• **Dataset extract**
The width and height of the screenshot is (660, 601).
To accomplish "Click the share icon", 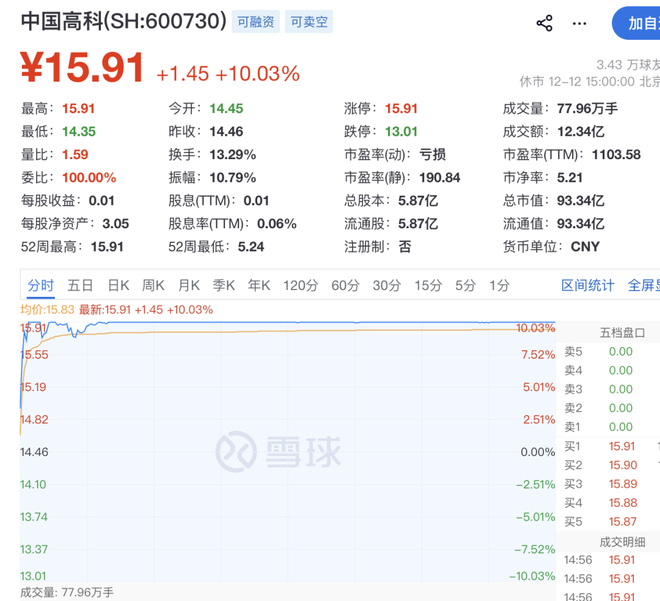I will point(544,23).
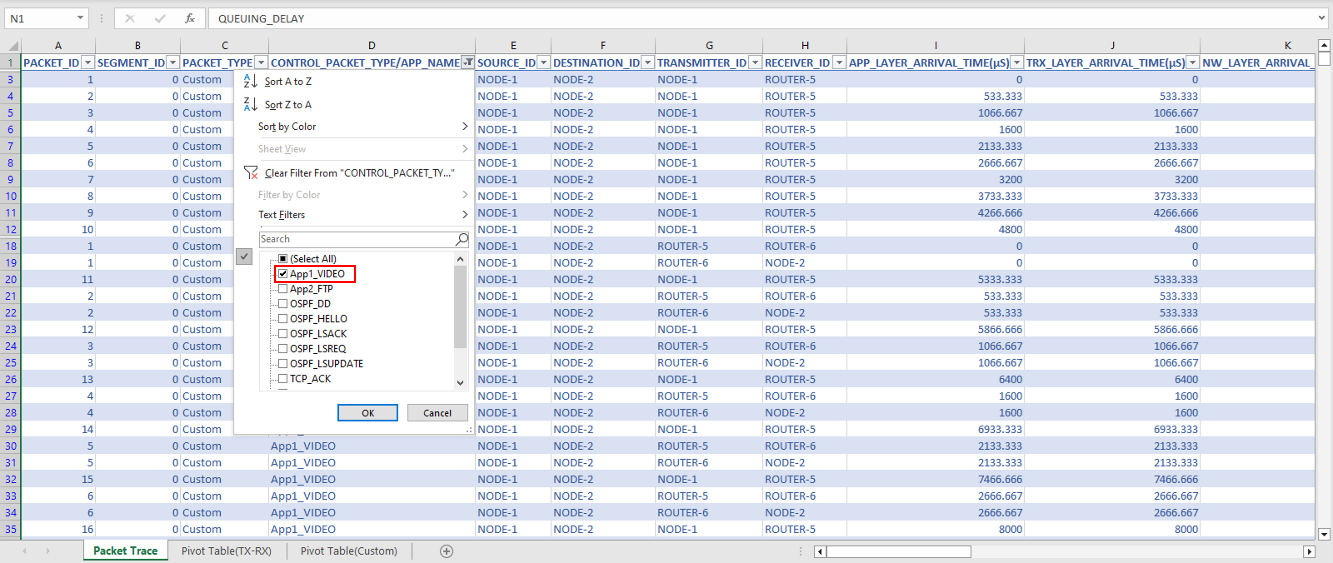Screen dimensions: 1333x563
Task: Open the PACKET_ID column filter dropdown
Action: (87, 62)
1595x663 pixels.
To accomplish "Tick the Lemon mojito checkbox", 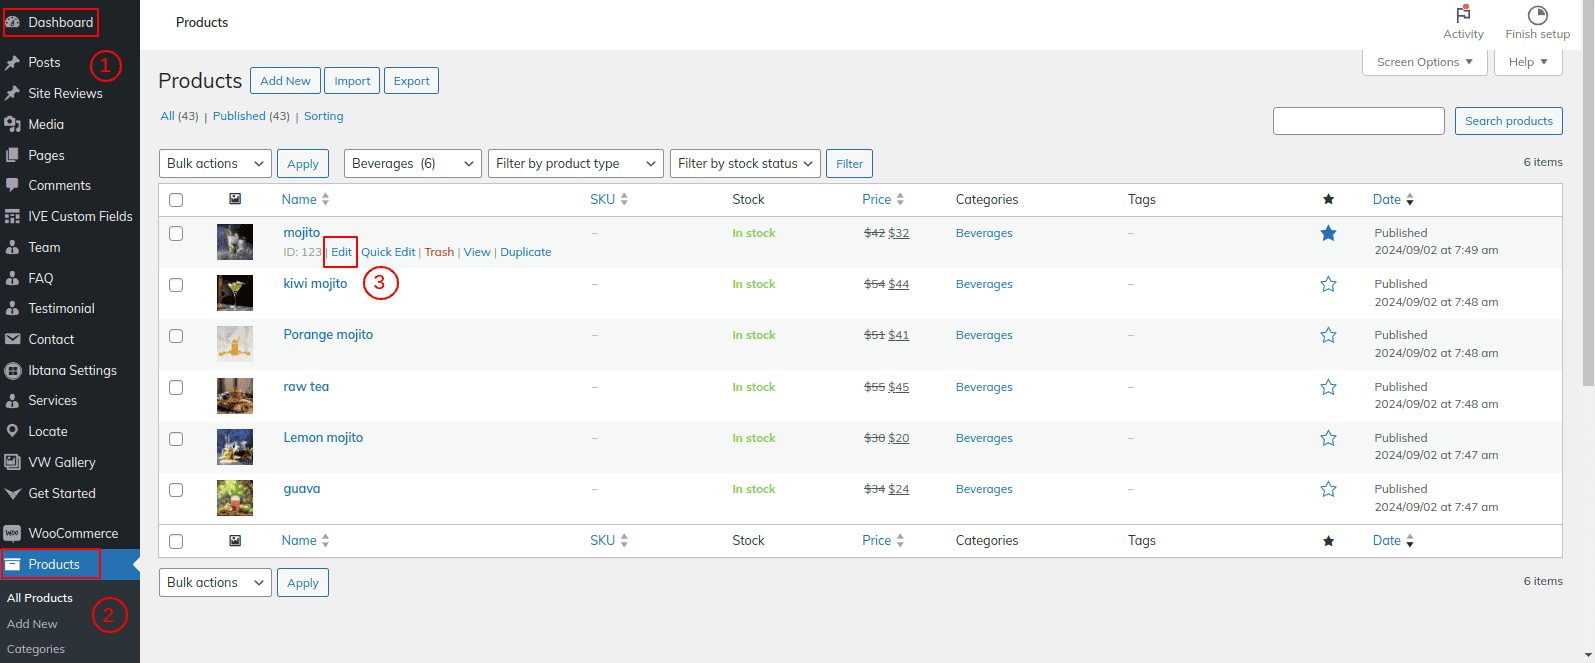I will tap(176, 439).
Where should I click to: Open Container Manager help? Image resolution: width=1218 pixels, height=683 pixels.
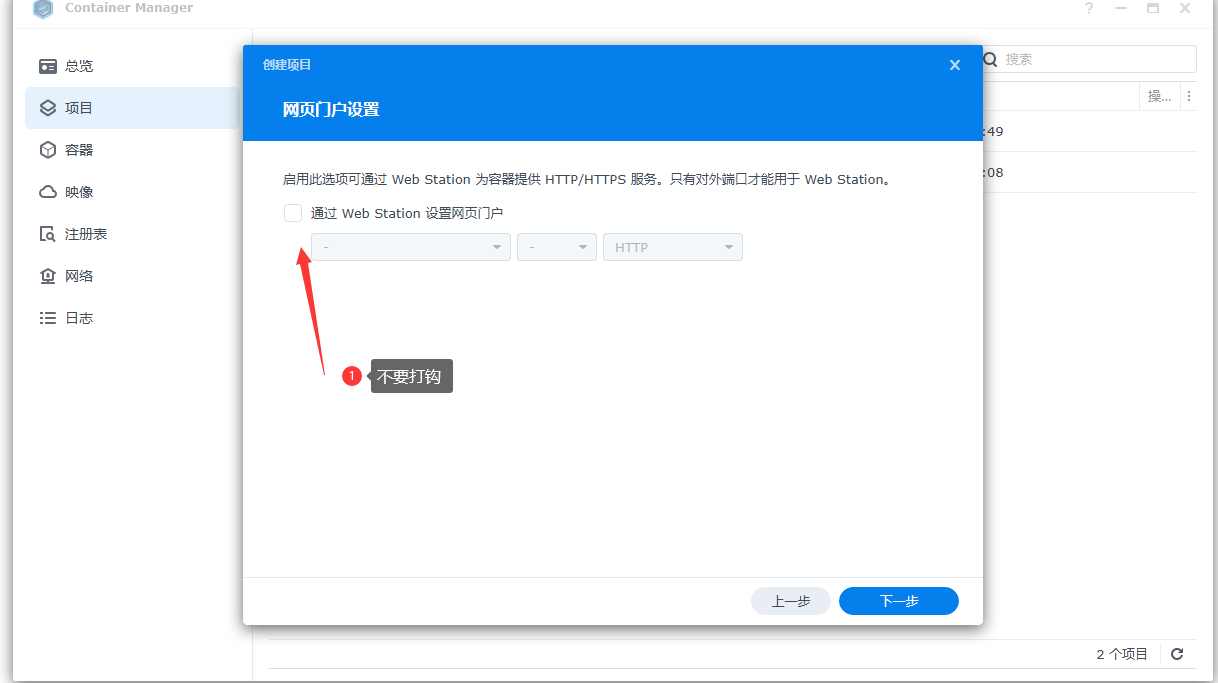(1089, 9)
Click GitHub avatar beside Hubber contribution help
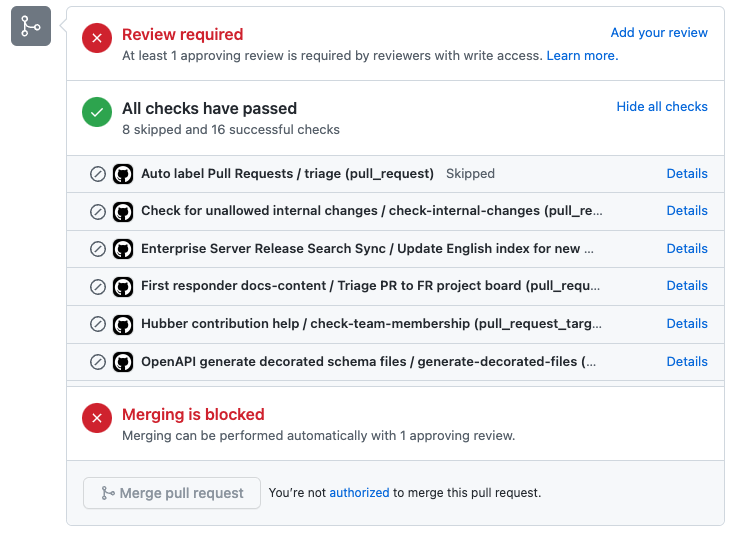The height and width of the screenshot is (536, 735). [x=123, y=324]
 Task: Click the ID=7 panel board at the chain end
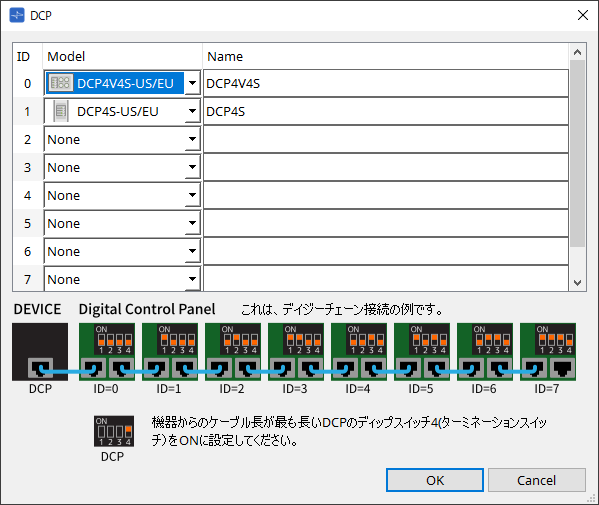tap(548, 352)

• **About this exercise**
Retype, word for word, the line containing "Click GitHub avatar" and each line after it through the end of the data, leaving any picture out.

• **Solution below**
Click GitHub avatar beside Hubber contribution help
The height and width of the screenshot is (536, 735). [x=123, y=324]
 Task: Click the ID=7 panel board at the chain end
tap(548, 352)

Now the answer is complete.